### SOURCE ###

Here is what OFAC considered in its investigation:

The following were considered aggravating factors:

  • ATCI did not undertake any meaningful analysis or otherwise seek confirmation from OFAC that assignment of the SDN’s debt and acceptance of payment from the Soho Mall Trust was permissible under existing authorizations; and
  • ATCI is a subsidiary of a sophisticated global trade credit insurance and collections conglomerate.

The following were considered mitigating factors:

  • ATCI has not received a penalty notice or Finding of Violation from OFAC in the five years preceding the earliest date of the transactions giving rise to the Apparent Violations; and
  • ATCI voluntarily conducted a full internal review of the underlying facts and circumstances, provided documents from its internal review to OFAC in the course of the investigation, and took voluntary remedial action to address the cause of the Apparent Violations. ATCI also agreed to undertake certain compliance commitments to ensure that its OFAC sanctions compliance program remains strong over the next several years.

###

• **SHORT EXERCISE 1**:
According to the OFAC investigation text, what kind of company is ATCI a subsidiary of?
• **SHORT EXERCISE 2**:
Rewrite as a short list the point in the OFAC investigation text that begins "ATCI voluntarily conducted a full internal review," keeping its main facts.
• **SHORT EXERCISE 3**:
Pick up the OFAC investigation text after its last sentence and carry it on.
The material after this has no connection to the OFAC investigation text.

### DATA EXTRACT ###

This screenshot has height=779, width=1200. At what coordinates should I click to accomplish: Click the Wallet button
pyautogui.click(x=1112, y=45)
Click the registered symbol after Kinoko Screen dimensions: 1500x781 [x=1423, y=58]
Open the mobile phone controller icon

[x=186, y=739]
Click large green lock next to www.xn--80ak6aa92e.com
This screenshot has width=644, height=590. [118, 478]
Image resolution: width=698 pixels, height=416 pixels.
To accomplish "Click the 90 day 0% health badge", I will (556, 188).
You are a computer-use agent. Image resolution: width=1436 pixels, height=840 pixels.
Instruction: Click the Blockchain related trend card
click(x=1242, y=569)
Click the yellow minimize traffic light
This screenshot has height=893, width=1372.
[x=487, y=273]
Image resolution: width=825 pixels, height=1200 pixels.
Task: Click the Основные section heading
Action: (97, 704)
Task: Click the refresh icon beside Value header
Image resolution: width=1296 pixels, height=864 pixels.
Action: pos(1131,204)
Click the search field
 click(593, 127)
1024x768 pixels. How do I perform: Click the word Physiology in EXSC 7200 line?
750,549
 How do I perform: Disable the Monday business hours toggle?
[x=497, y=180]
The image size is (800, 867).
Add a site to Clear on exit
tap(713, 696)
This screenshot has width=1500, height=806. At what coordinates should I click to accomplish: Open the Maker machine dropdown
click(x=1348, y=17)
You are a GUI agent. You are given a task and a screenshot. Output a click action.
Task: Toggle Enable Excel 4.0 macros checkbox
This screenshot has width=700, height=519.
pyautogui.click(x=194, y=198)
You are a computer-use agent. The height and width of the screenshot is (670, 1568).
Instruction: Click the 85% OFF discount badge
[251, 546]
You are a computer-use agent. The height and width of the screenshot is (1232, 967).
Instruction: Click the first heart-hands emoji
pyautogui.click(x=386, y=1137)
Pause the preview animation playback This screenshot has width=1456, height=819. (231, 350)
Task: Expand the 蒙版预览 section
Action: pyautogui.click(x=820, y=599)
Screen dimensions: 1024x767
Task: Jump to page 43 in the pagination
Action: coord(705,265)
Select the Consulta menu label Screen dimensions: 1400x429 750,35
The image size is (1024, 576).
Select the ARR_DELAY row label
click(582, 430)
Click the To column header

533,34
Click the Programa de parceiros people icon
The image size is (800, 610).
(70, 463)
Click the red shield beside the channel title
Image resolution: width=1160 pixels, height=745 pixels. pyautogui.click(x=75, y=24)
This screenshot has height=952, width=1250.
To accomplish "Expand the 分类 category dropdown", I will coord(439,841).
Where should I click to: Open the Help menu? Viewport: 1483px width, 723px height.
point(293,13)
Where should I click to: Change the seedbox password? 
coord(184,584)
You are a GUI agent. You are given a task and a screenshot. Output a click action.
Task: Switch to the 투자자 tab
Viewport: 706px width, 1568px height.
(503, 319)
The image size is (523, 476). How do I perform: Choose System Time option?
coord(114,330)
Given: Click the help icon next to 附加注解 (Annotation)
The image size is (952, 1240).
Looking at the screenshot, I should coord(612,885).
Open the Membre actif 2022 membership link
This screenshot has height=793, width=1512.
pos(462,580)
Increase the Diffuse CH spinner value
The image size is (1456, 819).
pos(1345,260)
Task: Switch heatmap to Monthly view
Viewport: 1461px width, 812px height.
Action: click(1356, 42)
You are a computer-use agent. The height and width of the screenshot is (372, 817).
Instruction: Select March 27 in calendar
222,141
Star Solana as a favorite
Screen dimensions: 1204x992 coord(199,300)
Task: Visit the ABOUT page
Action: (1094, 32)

###

• **WRITTEN ANSWER 1**:
ATCI is a subsidiary of a sophisticated global trade credit insurance and collections conglomerate.

• **WRITTEN ANSWER 2**:
- ATCI carried out a full internal review of the facts on its own.
- It gave OFAC documents from that review during the investigation.
- It took remedial action on its own to address the cause of the Apparent Violations.
- It agreed to compliance commitments to keep its OFAC sanctions compliance program strong over the next several years.

• **WRITTEN ANSWER 3**:
and the lesson we should learn:

This enforcement action draws particular attention to transactions related to the assignment of an SDN’s debt and highlights the importance of obtaining a specific license before engaging in activity that is not otherwise authorized.

One curious thing is that ATCI didn’t get credit for the fact that the debt collection may have been licensable: the SDN was in liquidation when ATCI took on the assignment. I know that OFAC has mentioned “could have been licensed” in other cases.

Also interesting is OFAC’s focus on some of these smaller cases. It used to be that the focus was on larger and more egregious patterns of behavior. When you really get down to it, this was a single transaction they got whacked for – maybe because they were a sub of a large firm, they got penalized just to make a point?